Stated problem ▸ Quote the lines of the listing below, from the line that contains "Click the 'floppy" up to and including the line that contains "click(774, 189)".

(begin)

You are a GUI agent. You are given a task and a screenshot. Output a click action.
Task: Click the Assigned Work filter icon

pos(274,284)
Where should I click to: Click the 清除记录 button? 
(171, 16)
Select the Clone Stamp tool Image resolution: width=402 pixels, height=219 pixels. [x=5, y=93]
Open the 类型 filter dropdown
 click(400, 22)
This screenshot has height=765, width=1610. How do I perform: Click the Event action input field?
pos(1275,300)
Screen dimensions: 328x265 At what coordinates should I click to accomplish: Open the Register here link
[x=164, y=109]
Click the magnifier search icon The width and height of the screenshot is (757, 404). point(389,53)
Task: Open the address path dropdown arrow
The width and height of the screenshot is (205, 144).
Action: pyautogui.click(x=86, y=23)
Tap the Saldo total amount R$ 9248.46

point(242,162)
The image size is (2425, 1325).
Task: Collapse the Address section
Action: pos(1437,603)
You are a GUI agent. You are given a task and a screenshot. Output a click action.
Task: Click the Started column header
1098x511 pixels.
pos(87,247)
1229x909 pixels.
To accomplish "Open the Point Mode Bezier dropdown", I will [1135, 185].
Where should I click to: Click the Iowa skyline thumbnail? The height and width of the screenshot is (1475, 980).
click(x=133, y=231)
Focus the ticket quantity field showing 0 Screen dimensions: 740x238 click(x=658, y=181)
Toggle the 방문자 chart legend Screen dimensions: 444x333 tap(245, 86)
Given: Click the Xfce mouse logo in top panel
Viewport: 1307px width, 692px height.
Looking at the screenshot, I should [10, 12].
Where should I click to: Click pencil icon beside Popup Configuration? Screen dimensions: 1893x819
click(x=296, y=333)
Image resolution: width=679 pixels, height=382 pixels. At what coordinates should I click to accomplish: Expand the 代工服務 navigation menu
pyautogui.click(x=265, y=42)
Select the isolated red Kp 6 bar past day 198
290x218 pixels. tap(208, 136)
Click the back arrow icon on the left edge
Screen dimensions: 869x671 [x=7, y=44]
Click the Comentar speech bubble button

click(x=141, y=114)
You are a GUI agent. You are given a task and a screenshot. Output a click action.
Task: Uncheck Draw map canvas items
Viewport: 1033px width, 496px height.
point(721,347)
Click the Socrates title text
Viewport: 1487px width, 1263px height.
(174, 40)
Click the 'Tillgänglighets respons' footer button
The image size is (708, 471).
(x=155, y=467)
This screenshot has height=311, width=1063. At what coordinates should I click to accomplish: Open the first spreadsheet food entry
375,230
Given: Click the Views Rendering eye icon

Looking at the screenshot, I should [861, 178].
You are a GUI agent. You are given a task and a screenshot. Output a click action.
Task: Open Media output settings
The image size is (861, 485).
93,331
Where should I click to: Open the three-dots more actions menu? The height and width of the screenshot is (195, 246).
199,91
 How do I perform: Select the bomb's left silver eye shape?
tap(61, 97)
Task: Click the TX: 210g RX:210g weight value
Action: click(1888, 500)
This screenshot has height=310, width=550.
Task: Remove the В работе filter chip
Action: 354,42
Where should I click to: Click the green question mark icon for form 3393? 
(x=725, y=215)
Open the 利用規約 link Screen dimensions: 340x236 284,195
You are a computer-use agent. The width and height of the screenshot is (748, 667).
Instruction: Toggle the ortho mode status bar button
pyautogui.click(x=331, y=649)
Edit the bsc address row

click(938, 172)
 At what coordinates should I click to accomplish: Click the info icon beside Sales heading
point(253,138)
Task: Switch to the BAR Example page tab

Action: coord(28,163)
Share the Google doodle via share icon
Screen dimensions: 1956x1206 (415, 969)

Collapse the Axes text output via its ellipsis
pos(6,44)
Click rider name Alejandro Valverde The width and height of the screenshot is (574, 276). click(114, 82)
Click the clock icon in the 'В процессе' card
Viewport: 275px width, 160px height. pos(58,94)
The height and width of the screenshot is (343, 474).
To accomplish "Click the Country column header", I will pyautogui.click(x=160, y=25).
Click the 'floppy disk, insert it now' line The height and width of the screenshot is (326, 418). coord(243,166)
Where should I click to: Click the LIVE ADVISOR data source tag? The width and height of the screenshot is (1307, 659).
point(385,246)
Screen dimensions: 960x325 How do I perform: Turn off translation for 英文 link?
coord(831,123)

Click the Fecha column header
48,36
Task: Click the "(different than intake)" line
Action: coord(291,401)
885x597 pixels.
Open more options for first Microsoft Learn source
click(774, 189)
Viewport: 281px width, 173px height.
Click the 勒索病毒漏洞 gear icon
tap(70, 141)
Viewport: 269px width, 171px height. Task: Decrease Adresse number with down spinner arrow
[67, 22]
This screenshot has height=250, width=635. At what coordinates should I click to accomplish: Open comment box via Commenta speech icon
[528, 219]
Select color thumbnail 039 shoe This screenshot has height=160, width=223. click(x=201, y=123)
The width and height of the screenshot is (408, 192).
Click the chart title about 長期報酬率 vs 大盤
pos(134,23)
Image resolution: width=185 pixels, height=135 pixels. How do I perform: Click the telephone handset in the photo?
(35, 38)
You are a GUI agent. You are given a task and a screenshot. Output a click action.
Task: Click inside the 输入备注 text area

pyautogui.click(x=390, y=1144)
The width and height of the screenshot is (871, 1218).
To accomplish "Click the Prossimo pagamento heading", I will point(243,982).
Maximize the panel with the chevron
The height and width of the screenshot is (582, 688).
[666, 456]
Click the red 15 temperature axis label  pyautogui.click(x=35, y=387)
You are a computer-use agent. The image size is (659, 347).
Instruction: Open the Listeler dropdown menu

(end)

In response ▸
Click the 'floppy disk, insert it now' line The height and width of the screenshot is (326, 418). coord(243,166)
Where should I click to: Click the LIVE ADVISOR data source tag? The width and height of the screenshot is (1307, 659).
point(385,246)
Screen dimensions: 960x325 How do I perform: Turn off translation for 英文 link?
coord(831,123)

Click the Fecha column header
48,36
Task: Click the "(different than intake)" line
Action: coord(291,401)
885x597 pixels.
Open more options for first Microsoft Learn source
click(774, 189)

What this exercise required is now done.